No-one ever comments on this though.


----------



## Johnny G (Aug 10, 2012)

moleman said:


> Great sales anyway.
> 
> Broker's should be judged on their service and actions after a prang, not on how cheap the premium, or how good the geezer on the phone was.
> No-one ever comments on this though.


Very true, very true.


----------



## Bodiebruv (Dec 19, 2015)

Bloody show off, SIX cars, WTF

BB


----------



## goghat (May 13, 2007)

They were too expensive this year for me.


----------



## Moff (Sep 27, 2004)

Service has been pretty good. Over the last 13 years of ownership, have probably been with them for 8 or 9 of those years...



moleman said:


> Shouldn't this be in the insurance section, Moff, you biff?!


Sorry Sir !!


----------



## Cherished Vehicle Insurance (Aug 19, 2010)

moleman said:


> Great sales anyway.
> 
> Broker's should be judged on their service and actions after a prang, not on how cheap the premium, or how good the geezer on the phone was.
> No-one ever comments on this though.


Not completely true unless you read every forum, every day and read all posts left by clients  

I helped a client out with a claim last year and he took the time to post up on the forum.. 

"So. 
A week after getting insured with A-plan. 
I crashed my van. 

Sods bleedin law init. 


It hasn't gone well with the garage to be fair. 
But Dan and A-plan have been simply outstanding. 
I cannot rate them highly enough. 
Because they take it as seriously as me. 
That van means a lot to me. And they know that. 
So having someone like Dan deal with stuff on my behalf has been superb. 
I am being dealt with like I am a proper human being. 



I ended up at the doctors with stress related chest pains due to dealing with my last insurance company. 
They were simply awful.

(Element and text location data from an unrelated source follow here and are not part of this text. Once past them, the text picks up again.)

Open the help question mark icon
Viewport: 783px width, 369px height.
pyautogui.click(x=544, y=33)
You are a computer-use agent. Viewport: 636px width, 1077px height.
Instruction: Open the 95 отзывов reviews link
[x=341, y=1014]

I had to fight them to do anything. 
Having to speak to some moody and unmotivated idiots and pretty much beg them for their help. Is unacceptable. 


Whereas. A-plan have been only to willing to help or listen to me. 
Which is what I want from an insurance company. 
But I don't have to demand it. 
They are like that anyway. They want to help. 
Which makes my life so much easier. 



It's all still ongoing. 
But I am so glad I went with A-plan. 
"
..........................................................................

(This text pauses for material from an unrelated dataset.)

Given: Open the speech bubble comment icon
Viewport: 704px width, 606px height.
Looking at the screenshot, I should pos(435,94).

There was another really amazing bit of feedback after I handled a claim from beginning to end for a client but due to the serious nature of the claim, I will not post the feedback on here. It was a horrible claim to deal with but I got it sorted. 

After 13 years at A-Plan now, I will always try and help where I can  

Dan 
A-Plan 
01635-879905


----------



## Cherished Vehicle Insurance (Aug 19, 2010)

Moff said:


> I have to say a big up to A-Plan yet again.
> 
> I've just insured my cars, all mods declared :
> 
> ...


My pleasure Moff and glad we could help 

All the best 

Dan 
A-Plan 
01635-879905


----------



## moleman (Jun 3, 2002)

[email protected] said:


> Not completely true unless you read every forum, every day and read all posts left by clients


It is true for this forum, Dan, which is the one we are concerned with and pretty much the only one I read regularly.

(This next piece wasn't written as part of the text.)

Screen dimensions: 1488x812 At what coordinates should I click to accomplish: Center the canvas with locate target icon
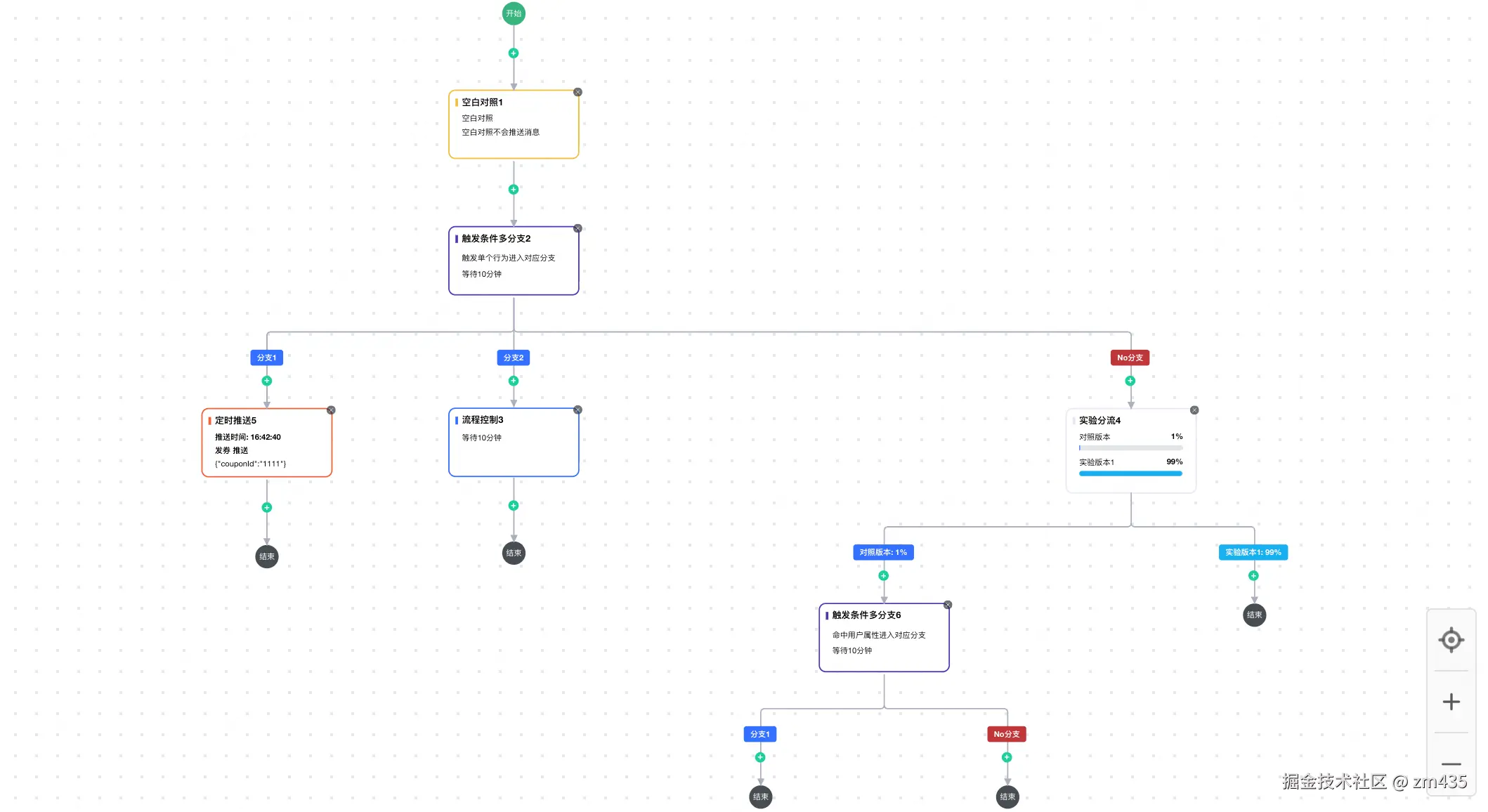click(x=1451, y=640)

In 14 years here, I don't believe that I have ever read a post crash report, good or bad. Service after a crash IS what matters.


----------



## Cherished Vehicle Insurance (Aug 19, 2010)

moleman said:


> It is true for this forum, Dan, which is the one we are concerned with and pretty much the only one I read regularly.
> 
> In 14 years here, I don't believe that I have ever read a post crash report, good or bad. Service after a crash IS what matters.


The thing is, save someone £50.00 on there premium or have something go wrong and they will post up and tell as many people as they can. 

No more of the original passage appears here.